On that note though, we had problems with neighborhood kids climbing our fence to get their ball and I was terrified that one of them might fall in the pool and drown so I asked my insurance agent about it (I just happened to be talking to him that day) and he said we should post No Trespassing signs on the fence. I don't know if that would really help from a legal stand point but I did notice that the kids quit climbing the fence. At least it made me feel like they had been warned - even though me telling them to stop didn't help.

chocolatepuppy
07-20-2004, 09:00 PM
jazzcat That's funny I was just telling my husband that we should put up a no tresspassing sign facing her property.Of course a 3 year old can't read but mom and grandmom might get a clue.

cocker_luva
07-20-2004, 10:05 PM
Originally posted by heinz57_79
Personally, I think any child stupid enough to stick his fingers thru a fence deserves to get bitten. :rolleyes:

exactly my opinion also! i think that you have a legal stand on the subject.

Jamieejo85
07-27-2004, 10:19 PM
[
So my question is this: what if Lacey snaps at the little boys fingers through the fence? Not only is she fenced on her own property but the little boy is four feet in on our property!Will we have a legal leg to stand on? Does anyone know? Has anyone had a problem like this? Any opinion is welcome.But please don't suggest talking to the neighbor, like I said she's stoned or drunk most of the time. [/B][/QUOTE]

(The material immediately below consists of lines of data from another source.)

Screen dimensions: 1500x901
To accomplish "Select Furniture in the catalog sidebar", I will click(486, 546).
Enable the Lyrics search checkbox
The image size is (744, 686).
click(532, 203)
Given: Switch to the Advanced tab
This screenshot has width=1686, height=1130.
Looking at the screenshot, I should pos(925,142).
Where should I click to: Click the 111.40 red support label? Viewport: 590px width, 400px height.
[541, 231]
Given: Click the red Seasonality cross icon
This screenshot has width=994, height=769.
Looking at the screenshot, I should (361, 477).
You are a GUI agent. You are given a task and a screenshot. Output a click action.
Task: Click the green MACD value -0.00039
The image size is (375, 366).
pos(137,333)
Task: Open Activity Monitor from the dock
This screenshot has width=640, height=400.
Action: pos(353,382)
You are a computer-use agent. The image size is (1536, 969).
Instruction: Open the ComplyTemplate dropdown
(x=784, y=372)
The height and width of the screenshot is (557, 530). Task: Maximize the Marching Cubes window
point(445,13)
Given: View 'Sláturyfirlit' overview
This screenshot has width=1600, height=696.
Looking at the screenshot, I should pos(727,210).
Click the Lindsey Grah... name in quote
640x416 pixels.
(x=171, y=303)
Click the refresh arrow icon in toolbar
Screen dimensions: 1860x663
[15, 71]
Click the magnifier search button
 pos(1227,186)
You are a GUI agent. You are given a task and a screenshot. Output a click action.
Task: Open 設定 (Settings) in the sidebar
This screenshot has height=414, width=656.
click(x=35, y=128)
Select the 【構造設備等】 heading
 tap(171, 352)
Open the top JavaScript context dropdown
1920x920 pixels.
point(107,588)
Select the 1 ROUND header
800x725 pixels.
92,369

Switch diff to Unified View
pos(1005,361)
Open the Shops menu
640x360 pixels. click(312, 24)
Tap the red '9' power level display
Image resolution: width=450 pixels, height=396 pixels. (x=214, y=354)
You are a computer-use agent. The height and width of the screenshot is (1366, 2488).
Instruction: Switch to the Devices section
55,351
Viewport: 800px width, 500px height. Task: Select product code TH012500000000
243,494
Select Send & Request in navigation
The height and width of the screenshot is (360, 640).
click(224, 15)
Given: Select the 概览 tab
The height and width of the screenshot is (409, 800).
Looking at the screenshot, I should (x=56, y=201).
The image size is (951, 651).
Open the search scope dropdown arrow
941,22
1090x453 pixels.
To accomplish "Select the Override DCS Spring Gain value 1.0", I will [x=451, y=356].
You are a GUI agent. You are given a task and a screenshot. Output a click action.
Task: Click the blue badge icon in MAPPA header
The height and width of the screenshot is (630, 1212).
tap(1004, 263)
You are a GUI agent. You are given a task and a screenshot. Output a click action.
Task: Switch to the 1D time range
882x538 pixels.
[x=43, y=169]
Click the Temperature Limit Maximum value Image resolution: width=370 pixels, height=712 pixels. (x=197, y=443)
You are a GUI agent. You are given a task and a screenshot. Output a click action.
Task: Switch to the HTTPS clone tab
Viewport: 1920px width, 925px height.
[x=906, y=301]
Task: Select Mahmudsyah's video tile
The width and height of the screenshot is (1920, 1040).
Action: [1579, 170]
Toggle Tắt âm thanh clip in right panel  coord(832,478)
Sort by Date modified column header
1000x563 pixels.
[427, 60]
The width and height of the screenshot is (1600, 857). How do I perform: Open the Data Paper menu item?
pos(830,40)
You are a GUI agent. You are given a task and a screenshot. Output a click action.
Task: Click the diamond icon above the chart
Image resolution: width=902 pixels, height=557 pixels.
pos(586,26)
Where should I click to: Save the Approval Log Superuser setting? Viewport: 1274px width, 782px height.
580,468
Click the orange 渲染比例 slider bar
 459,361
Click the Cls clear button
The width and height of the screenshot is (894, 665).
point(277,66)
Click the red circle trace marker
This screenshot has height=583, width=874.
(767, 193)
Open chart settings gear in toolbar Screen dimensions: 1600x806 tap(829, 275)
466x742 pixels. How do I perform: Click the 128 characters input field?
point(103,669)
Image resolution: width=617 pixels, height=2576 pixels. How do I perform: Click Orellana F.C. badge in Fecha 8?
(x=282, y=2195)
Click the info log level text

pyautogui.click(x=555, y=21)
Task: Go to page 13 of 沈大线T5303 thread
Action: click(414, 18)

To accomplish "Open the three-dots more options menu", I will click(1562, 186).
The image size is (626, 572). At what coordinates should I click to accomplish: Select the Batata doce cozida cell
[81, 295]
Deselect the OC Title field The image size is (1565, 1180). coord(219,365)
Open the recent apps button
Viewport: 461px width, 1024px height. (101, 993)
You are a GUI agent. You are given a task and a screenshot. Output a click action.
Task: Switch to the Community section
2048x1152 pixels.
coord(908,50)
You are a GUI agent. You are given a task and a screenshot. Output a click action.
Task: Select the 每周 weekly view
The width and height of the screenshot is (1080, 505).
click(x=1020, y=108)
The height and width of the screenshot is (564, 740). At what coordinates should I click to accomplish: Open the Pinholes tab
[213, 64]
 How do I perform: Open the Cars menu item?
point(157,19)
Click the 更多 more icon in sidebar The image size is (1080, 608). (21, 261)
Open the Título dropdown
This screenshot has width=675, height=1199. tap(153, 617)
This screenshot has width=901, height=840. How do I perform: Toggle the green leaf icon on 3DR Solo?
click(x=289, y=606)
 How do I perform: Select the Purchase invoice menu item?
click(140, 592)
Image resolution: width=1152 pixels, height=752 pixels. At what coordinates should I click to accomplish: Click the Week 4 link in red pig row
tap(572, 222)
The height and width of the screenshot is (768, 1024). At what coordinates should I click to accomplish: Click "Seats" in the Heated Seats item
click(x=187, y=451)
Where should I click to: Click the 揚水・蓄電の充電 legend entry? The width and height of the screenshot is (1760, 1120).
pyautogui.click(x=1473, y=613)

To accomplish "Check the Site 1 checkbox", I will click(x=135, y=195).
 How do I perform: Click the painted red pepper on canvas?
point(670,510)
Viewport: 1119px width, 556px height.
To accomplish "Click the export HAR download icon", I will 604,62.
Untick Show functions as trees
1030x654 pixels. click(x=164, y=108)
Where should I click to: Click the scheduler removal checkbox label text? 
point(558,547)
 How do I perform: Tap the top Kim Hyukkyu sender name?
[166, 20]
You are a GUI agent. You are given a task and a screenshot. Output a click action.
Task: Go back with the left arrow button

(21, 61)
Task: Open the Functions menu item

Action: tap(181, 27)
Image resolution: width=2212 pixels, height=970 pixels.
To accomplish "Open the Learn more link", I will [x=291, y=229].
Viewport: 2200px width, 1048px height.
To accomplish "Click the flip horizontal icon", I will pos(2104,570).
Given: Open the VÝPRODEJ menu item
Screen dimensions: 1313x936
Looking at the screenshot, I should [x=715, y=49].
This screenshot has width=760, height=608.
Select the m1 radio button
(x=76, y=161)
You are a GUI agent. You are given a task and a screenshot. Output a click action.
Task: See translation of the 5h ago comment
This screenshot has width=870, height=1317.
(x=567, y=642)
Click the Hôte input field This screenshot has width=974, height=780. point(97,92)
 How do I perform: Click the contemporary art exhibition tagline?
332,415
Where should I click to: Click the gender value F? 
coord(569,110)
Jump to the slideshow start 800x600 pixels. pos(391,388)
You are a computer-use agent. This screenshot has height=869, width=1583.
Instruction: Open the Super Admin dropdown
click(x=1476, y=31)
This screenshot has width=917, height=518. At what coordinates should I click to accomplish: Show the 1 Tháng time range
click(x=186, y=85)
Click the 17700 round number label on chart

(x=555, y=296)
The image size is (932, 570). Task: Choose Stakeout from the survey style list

We had an alaskan malimute/wolf mix who was the greatest dog! He was NEVER agressive toward anyone. My eight year old sis and all of her friends would run around with him in the back yard and he would just wag his tail and run around. The next door neighbor boy,about 7 or 8, was sticking sticks through our 6ft wooden fence trying to poke the dog. the dog was trying to grab at them because he was very playful. then the boy stuck his finger in the fence and Kovu nipped at it...a tiny little bite no bigger than a blackhead (sorry had to think of something REALLY small)..it wasn't even a bite, it was a tooth mark that drew blood. The animal control came and took him and put him to sleep!

cocker_luva
07-27-2004, 10:22 PM
thats horrible!!!

chocolatepuppy
07-27-2004, 10:39 PM
Does everyone see why I'm so concerned about this? I have to worry about this everyday of my life- that something could happen. Checked out some slats to put in the fence but the ones we looked at wouldn't do much good the kid could still put his fingers through it. Then a finger might even get stuck in the fence and they could blame us for that. Will call animal control and any other place I can think of this week as I am off the rest of the week. Maybe they can give me some insight as to where we stand on this. I tell you it's a shame to spend all that money on a fence and can't use it because of someone else. We have to be right there all the time watching Lacey and she hasn't done anything wrong!